EXERCISE BRIEF: Your answer should be an exact copy of the data.

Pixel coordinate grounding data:
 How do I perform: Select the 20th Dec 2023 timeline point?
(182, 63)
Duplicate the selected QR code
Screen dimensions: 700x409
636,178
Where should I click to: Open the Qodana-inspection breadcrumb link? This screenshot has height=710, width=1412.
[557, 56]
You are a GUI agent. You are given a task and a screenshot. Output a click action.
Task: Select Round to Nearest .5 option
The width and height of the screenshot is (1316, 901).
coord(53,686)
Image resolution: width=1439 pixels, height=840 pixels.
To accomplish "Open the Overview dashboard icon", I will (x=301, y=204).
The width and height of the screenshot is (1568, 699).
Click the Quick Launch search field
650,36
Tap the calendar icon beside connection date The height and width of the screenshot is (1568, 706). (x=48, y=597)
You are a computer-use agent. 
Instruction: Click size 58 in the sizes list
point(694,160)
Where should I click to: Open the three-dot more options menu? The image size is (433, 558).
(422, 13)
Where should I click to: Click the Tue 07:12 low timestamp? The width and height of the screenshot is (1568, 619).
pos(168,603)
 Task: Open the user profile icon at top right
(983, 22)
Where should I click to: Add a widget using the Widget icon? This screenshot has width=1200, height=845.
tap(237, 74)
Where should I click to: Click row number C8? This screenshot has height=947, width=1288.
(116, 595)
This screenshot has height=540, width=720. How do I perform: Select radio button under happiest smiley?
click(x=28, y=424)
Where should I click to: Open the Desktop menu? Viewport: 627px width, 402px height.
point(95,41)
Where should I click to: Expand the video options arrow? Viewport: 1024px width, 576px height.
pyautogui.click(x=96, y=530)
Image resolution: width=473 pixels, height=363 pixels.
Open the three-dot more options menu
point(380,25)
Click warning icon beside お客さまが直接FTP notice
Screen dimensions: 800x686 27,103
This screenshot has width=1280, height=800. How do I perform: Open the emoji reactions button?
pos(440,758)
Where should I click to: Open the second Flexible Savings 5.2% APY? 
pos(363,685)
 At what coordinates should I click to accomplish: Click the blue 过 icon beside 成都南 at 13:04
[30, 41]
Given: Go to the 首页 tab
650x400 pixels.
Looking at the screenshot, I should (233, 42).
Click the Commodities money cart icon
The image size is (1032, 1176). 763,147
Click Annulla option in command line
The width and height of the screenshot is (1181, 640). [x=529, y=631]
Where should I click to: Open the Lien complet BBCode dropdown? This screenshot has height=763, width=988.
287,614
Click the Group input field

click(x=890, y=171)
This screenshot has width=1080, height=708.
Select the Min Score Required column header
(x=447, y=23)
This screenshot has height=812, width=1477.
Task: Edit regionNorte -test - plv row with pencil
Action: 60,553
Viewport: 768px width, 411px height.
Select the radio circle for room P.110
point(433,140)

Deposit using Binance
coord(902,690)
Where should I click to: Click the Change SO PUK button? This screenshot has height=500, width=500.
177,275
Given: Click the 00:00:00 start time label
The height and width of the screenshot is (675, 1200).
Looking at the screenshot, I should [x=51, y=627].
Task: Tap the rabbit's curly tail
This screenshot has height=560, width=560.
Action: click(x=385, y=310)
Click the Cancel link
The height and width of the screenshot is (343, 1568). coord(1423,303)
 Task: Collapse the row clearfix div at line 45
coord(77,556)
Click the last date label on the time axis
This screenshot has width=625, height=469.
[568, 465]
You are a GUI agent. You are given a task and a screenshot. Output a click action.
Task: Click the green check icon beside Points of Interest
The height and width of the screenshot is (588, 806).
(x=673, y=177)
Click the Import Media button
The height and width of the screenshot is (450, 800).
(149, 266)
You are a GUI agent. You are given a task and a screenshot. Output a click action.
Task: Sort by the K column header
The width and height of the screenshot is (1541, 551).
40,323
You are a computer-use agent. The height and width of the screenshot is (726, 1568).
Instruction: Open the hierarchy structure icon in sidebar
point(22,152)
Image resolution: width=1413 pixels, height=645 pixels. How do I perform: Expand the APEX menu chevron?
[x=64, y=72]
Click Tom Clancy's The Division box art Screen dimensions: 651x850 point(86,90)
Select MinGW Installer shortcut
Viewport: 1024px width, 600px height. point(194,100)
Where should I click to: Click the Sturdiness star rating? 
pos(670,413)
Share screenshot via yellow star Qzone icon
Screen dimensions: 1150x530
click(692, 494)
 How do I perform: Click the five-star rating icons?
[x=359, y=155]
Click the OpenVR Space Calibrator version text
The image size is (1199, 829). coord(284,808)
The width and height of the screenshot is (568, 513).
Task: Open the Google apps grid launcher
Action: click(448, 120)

WRITTEN SOLUTION:
 How do I perform: Select the 20th Dec 2023 timeline point?
(182, 63)
Duplicate the selected QR code
Screen dimensions: 700x409
636,178
Where should I click to: Open the Qodana-inspection breadcrumb link? This screenshot has height=710, width=1412.
[557, 56]
You are a GUI agent. You are given a task and a screenshot. Output a click action.
Task: Select Round to Nearest .5 option
The width and height of the screenshot is (1316, 901).
coord(53,686)
Image resolution: width=1439 pixels, height=840 pixels.
To accomplish "Open the Overview dashboard icon", I will (x=301, y=204).
The width and height of the screenshot is (1568, 699).
Click the Quick Launch search field
650,36
Tap the calendar icon beside connection date The height and width of the screenshot is (1568, 706). (x=48, y=597)
You are a computer-use agent. 
Instruction: Click size 58 in the sizes list
point(694,160)
Where should I click to: Open the three-dot more options menu? The image size is (433, 558).
(422, 13)
Where should I click to: Click the Tue 07:12 low timestamp? The width and height of the screenshot is (1568, 619).
pos(168,603)
 Task: Open the user profile icon at top right
(983, 22)
Where should I click to: Add a widget using the Widget icon? This screenshot has width=1200, height=845.
tap(237, 74)
Where should I click to: Click row number C8? This screenshot has height=947, width=1288.
(116, 595)
This screenshot has height=540, width=720. How do I perform: Select radio button under happiest smiley?
click(x=28, y=424)
Where should I click to: Open the Desktop menu? Viewport: 627px width, 402px height.
point(95,41)
Where should I click to: Expand the video options arrow? Viewport: 1024px width, 576px height.
pyautogui.click(x=96, y=530)
Image resolution: width=473 pixels, height=363 pixels.
Open the three-dot more options menu
point(380,25)
Click warning icon beside お客さまが直接FTP notice
Screen dimensions: 800x686 27,103
This screenshot has width=1280, height=800. How do I perform: Open the emoji reactions button?
pos(440,758)
Where should I click to: Open the second Flexible Savings 5.2% APY? 
pos(363,685)
 At what coordinates should I click to accomplish: Click the blue 过 icon beside 成都南 at 13:04
[30, 41]
Given: Go to the 首页 tab
650x400 pixels.
Looking at the screenshot, I should (233, 42).
Click the Commodities money cart icon
The image size is (1032, 1176). 763,147
Click Annulla option in command line
The width and height of the screenshot is (1181, 640). [x=529, y=631]
Where should I click to: Open the Lien complet BBCode dropdown? This screenshot has height=763, width=988.
287,614
Click the Group input field

click(x=890, y=171)
This screenshot has width=1080, height=708.
Select the Min Score Required column header
(x=447, y=23)
This screenshot has height=812, width=1477.
Task: Edit regionNorte -test - plv row with pencil
Action: 60,553
Viewport: 768px width, 411px height.
Select the radio circle for room P.110
point(433,140)

Deposit using Binance
coord(902,690)
Where should I click to: Click the Change SO PUK button? This screenshot has height=500, width=500.
177,275
Given: Click the 00:00:00 start time label
The height and width of the screenshot is (675, 1200).
Looking at the screenshot, I should [x=51, y=627].
Task: Tap the rabbit's curly tail
This screenshot has height=560, width=560.
Action: click(x=385, y=310)
Click the Cancel link
The height and width of the screenshot is (343, 1568). coord(1423,303)
 Task: Collapse the row clearfix div at line 45
coord(77,556)
Click the last date label on the time axis
This screenshot has width=625, height=469.
[568, 465]
You are a GUI agent. You are given a task and a screenshot. Output a click action.
Task: Click the green check icon beside Points of Interest
The height and width of the screenshot is (588, 806).
(x=673, y=177)
Click the Import Media button
The height and width of the screenshot is (450, 800).
(149, 266)
You are a GUI agent. You are given a task and a screenshot. Output a click action.
Task: Sort by the K column header
The width and height of the screenshot is (1541, 551).
40,323
You are a computer-use agent. The height and width of the screenshot is (726, 1568).
Instruction: Open the hierarchy structure icon in sidebar
point(22,152)
Image resolution: width=1413 pixels, height=645 pixels. How do I perform: Expand the APEX menu chevron?
[x=64, y=72]
Click Tom Clancy's The Division box art Screen dimensions: 651x850 point(86,90)
Select MinGW Installer shortcut
Viewport: 1024px width, 600px height. point(194,100)
Where should I click to: Click the Sturdiness star rating? 
pos(670,413)
Share screenshot via yellow star Qzone icon
Screen dimensions: 1150x530
click(692, 494)
 How do I perform: Click the five-star rating icons?
[x=359, y=155]
Click the OpenVR Space Calibrator version text
The image size is (1199, 829). coord(284,808)
The width and height of the screenshot is (568, 513).
Task: Open the Google apps grid launcher
Action: click(448, 120)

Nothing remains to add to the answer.